From DDPM to DDIM — Accelerate Sampling without Extra Training

1. Introduction

Although Denoising Diffusion Probabilistic Models (DDPM) have shown great success in generative tasks, their sampling process is often slow due to the need for many iterative steps (e.g., 1000 steps), for each requiring a forward pass through the neural network.

To address this issue, researchers from Stanford University proposed Denoising Diffusion Implicit Models (DDIM), which allow for accelerated sampling without the need for additional training from a pre-trained DDPM model. DDIM achieve this by introducing a non-Markovian diffusion process that enables fewer sampling steps while maintaining high-quality outputs.

2. Key Concepts

DDIM follow a similar notation to DDPM, where $x_t$ represents the noisy data at time step $t$ , and $\epsilon_\theta(x_t, t)$ is the neural network predicting the noise component.

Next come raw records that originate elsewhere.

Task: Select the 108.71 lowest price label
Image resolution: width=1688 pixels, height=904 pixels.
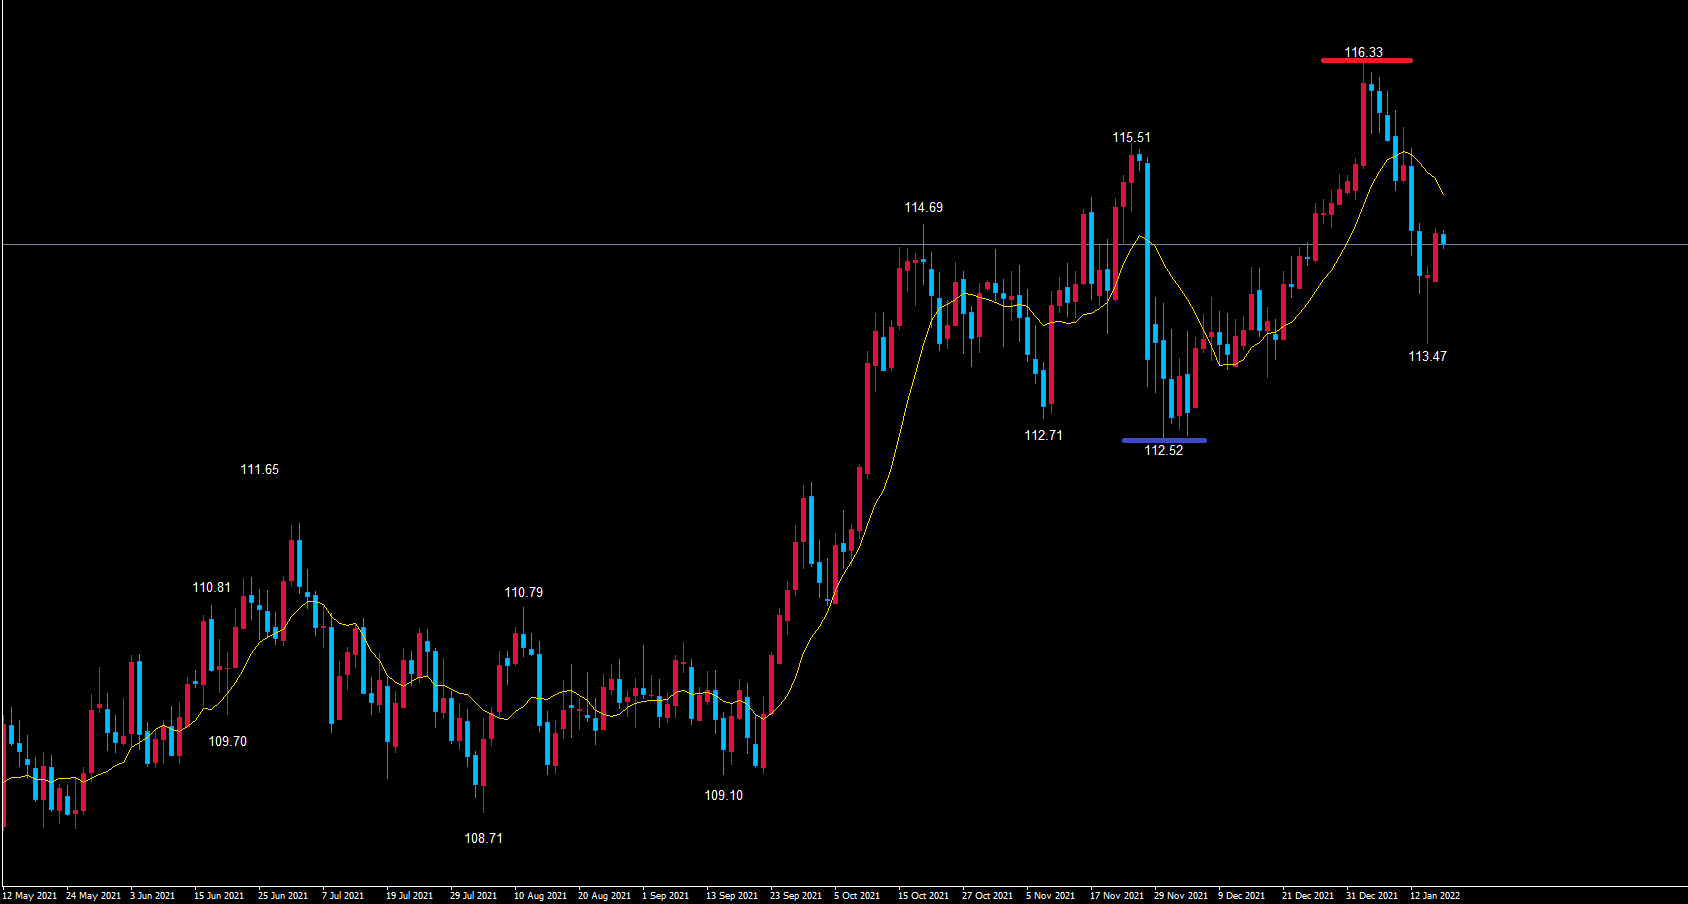Action: coord(483,839)
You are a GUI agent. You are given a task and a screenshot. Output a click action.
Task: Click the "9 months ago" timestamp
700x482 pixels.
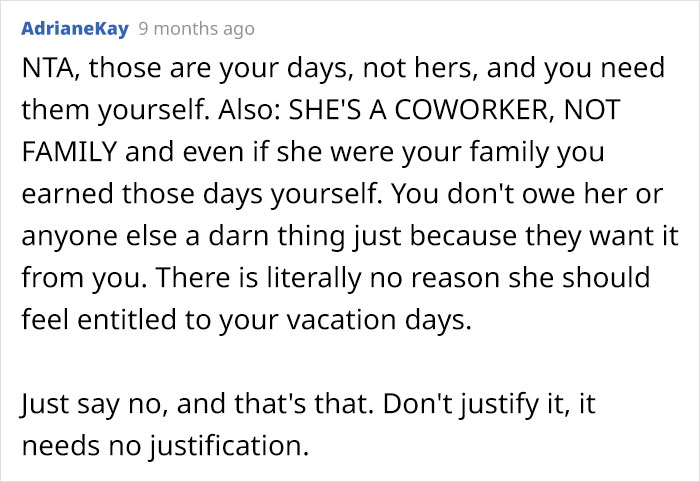pyautogui.click(x=196, y=29)

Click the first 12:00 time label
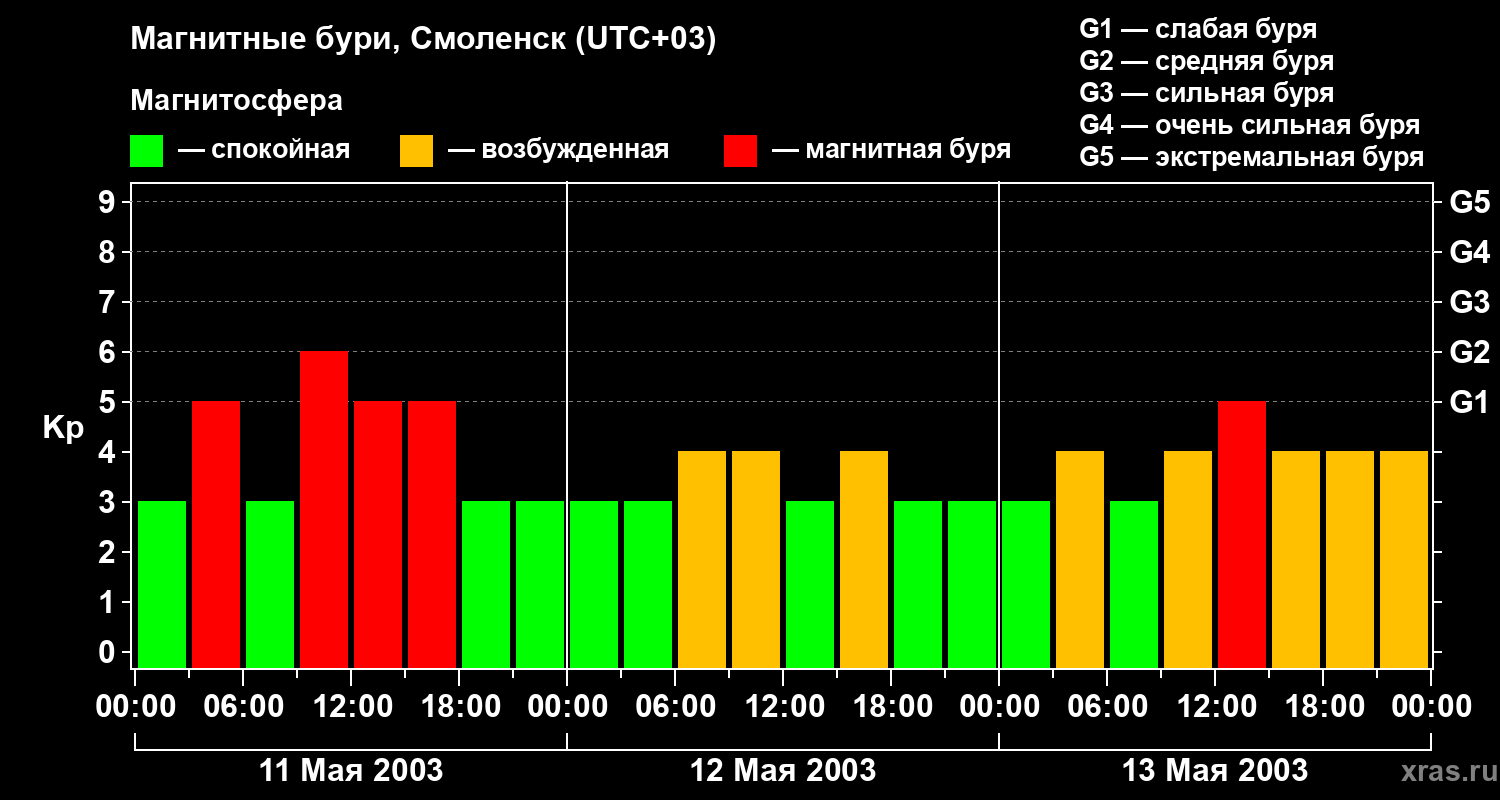tap(351, 707)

The key difference lies in the sampling process.

p_\theta(\mathrm x_0) = \int p_\theta(\mathrm x_{0:T}) \mathrm d\mathrm x_{1:T}

where

p_\theta(\mathrm x_{0:T}) = p(\mathrm x_T) \prod_{t=1}^{T} p_\theta(\mathrm x_{t-1}|\mathrm x_t)

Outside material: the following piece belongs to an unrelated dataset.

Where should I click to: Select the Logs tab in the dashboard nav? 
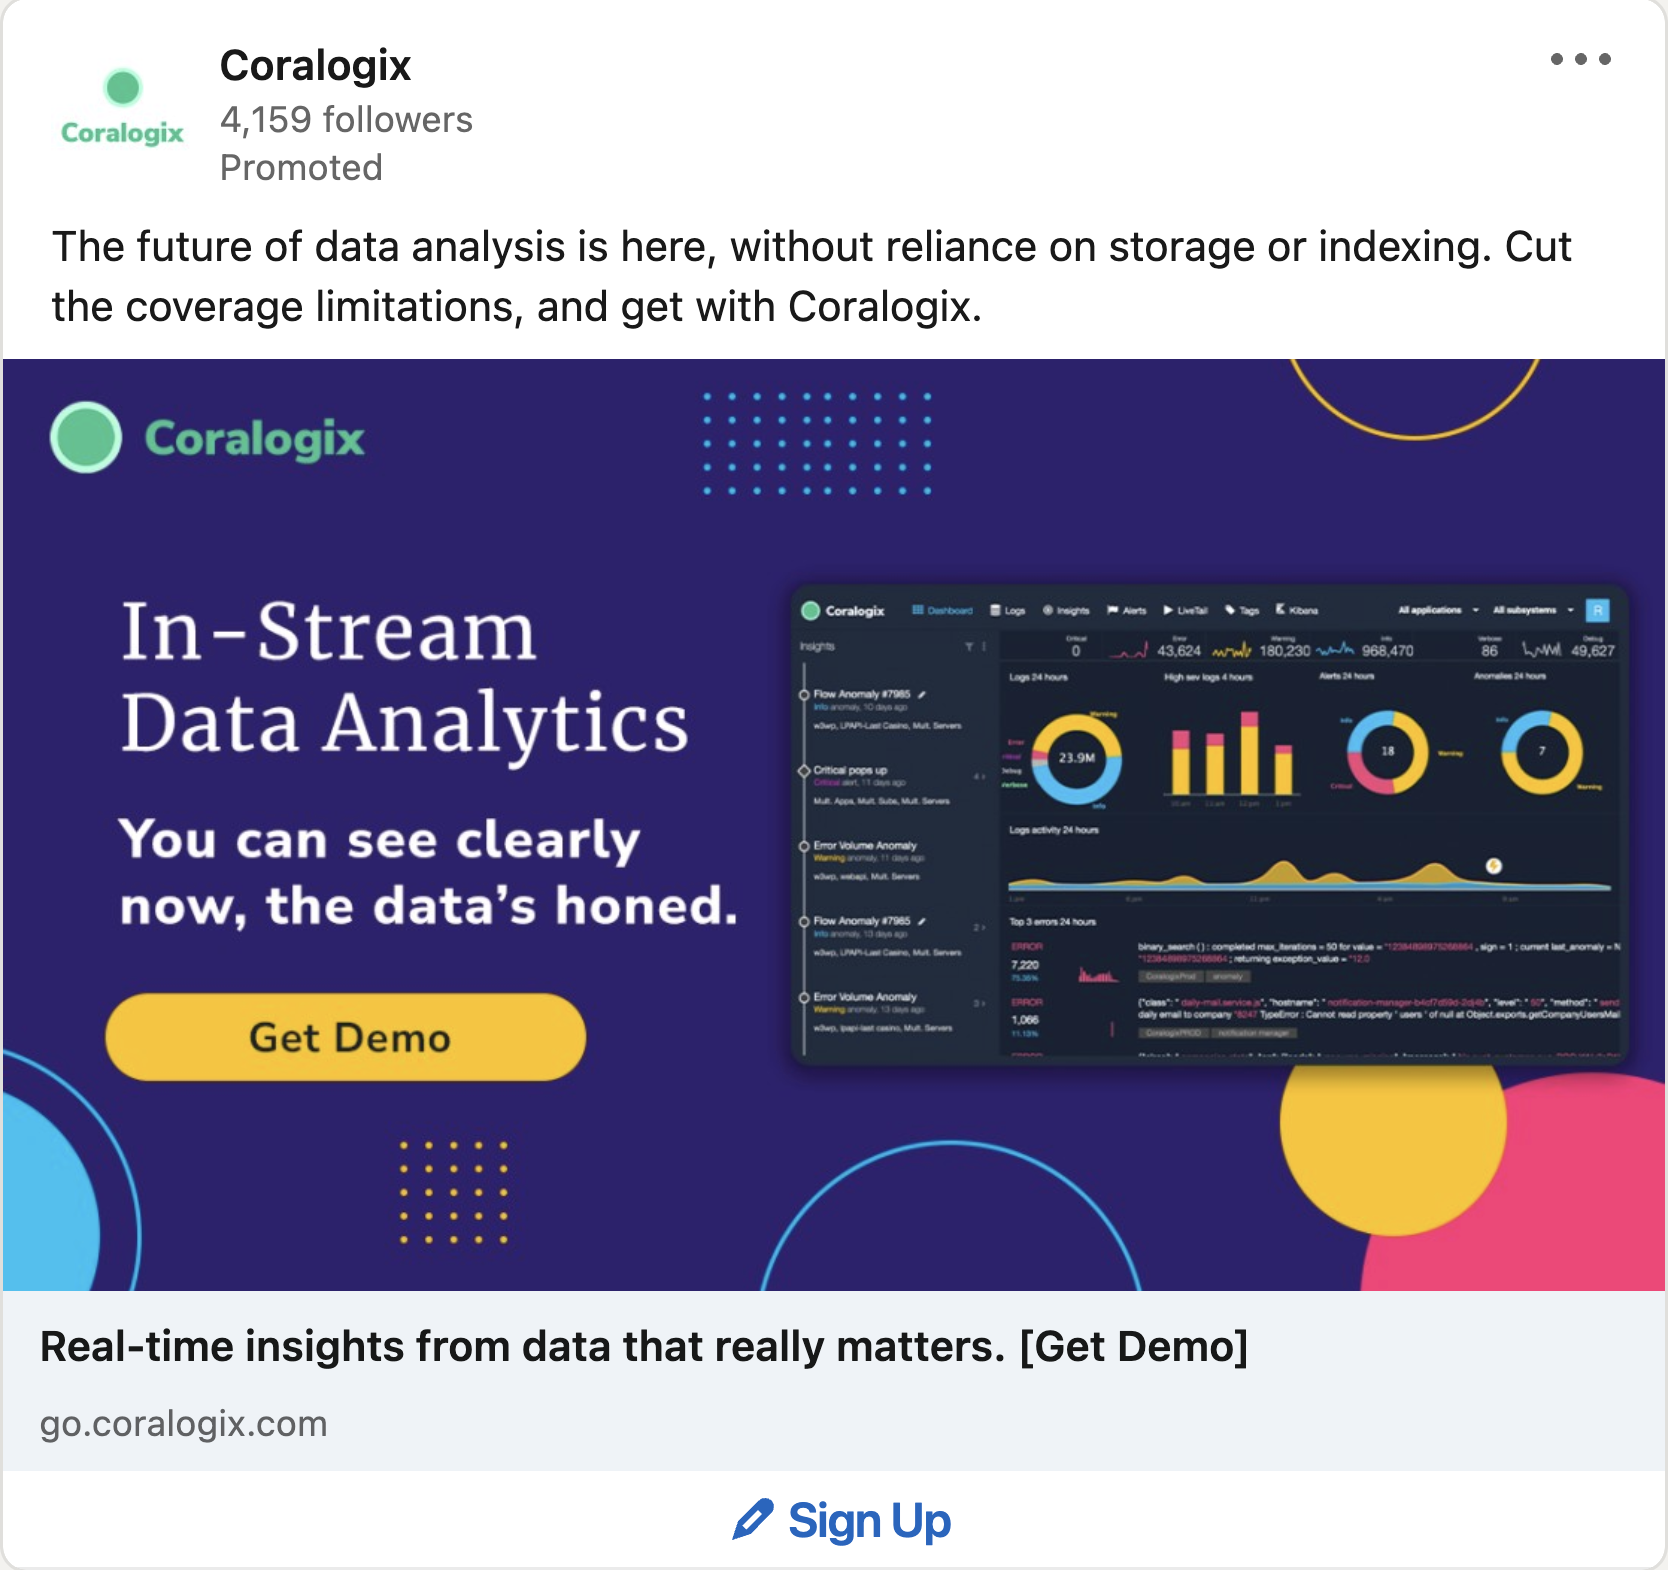pyautogui.click(x=1008, y=610)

DDPM use a special property of the forward process:

q(\mathrm x_{t}|\mathrm x_0) = \mathcal N(\mathrm x_t; \sqrt{\bar \alpha_t} \mathrm x_0, (1-\bar \alpha_t) \mathbf I)

so that $\mathrm x_t$ can be reparameterized as:

\mathrm x_t = \sqrt{\bar \alpha_t} \mathrm x_0 + \sqrt{1-\bar \alpha_t} \epsilon, \quad \epsilon \sim \mathcal N(0, \mathbf I)

Therefore, the posterior distribution (which the model learns to predict) can be derived as:

\begin{aligned} q(\mathrm x_{t-1}|\mathrm x_t,\mathrm x_0) &= \frac{q(\mathrm x_t|\mathrm x_{t-1}, \mathrm x_0) q(\mathrm x_{t-1}|\mathrm x_0)}{q(\mathrm x_t|\mathrm x_0)} \\ &= \mathcal N\left(\mathrm x_{t-1}; \tilde \mu_t(\mathrm x_t, \mathrm x_0), \tilde \beta_t \mathbf I\right) \end{aligned}

the derivation of $\tilde \mu_t(\mathrm x_t, \mathrm x_0)$ and $\tilde \beta_t$ relies on the Markovian assumption and the reparameterization of $\mathrm x_t$ .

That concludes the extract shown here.